====== RECORDS FOR THE TASK ======

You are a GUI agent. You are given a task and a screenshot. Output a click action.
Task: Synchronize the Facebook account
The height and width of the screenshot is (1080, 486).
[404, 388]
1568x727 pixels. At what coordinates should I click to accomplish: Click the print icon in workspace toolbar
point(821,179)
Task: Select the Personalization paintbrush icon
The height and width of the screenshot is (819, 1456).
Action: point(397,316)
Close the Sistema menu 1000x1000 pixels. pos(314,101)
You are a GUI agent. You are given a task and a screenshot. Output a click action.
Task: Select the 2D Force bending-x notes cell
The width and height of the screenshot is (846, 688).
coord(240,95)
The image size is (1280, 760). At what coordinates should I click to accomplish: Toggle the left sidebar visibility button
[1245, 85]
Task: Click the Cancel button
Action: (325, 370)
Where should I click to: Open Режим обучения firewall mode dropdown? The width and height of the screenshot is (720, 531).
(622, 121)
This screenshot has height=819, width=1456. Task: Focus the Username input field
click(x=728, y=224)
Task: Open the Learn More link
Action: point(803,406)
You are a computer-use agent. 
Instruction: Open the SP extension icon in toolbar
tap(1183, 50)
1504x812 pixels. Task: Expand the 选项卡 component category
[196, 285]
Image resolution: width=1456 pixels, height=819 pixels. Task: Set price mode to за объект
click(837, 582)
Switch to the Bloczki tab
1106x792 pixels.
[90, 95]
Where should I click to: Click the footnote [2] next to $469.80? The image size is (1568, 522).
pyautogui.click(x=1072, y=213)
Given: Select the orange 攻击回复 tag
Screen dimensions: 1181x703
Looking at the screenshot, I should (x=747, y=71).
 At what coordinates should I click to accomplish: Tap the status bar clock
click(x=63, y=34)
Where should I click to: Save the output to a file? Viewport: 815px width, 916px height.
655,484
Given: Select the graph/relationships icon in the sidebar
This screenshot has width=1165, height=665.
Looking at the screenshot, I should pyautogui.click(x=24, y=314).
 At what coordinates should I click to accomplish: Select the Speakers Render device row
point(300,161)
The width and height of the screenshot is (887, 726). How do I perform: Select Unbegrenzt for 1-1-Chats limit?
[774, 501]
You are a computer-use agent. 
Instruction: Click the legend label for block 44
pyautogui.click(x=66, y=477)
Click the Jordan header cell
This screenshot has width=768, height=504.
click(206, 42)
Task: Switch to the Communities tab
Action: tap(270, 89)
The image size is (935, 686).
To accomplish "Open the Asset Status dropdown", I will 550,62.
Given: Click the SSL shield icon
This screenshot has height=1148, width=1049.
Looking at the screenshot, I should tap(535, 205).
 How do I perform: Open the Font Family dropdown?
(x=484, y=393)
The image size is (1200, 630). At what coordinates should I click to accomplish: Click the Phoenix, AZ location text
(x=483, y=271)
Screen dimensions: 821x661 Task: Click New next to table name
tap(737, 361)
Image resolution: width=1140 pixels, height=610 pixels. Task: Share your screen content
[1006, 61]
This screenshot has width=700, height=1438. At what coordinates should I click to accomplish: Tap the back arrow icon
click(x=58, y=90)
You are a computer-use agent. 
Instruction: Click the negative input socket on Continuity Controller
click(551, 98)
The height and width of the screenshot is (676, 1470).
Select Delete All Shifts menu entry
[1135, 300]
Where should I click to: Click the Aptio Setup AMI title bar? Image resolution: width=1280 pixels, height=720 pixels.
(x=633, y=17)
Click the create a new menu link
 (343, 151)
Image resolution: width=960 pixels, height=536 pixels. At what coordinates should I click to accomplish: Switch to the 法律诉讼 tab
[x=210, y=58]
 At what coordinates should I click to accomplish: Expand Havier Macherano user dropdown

======

Please repeat, word for word, everything in the entries from the line containing "Image resolution: width=1140" down to the end.

● **FINISHED ANSWER**
Image resolution: width=1140 pixels, height=610 pixels. Task: Share your screen content
[1006, 61]
This screenshot has width=700, height=1438. At what coordinates should I click to accomplish: Tap the back arrow icon
click(x=58, y=90)
You are a computer-use agent. 
Instruction: Click the negative input socket on Continuity Controller
click(551, 98)
The height and width of the screenshot is (676, 1470).
Select Delete All Shifts menu entry
[1135, 300]
Where should I click to: Click the Aptio Setup AMI title bar? Image resolution: width=1280 pixels, height=720 pixels.
(x=633, y=17)
Click the create a new menu link
 (343, 151)
Image resolution: width=960 pixels, height=536 pixels. At what coordinates should I click to accomplish: Switch to the 法律诉讼 tab
[x=210, y=58]
 At what coordinates should I click to accomplish: Expand Havier Macherano user dropdown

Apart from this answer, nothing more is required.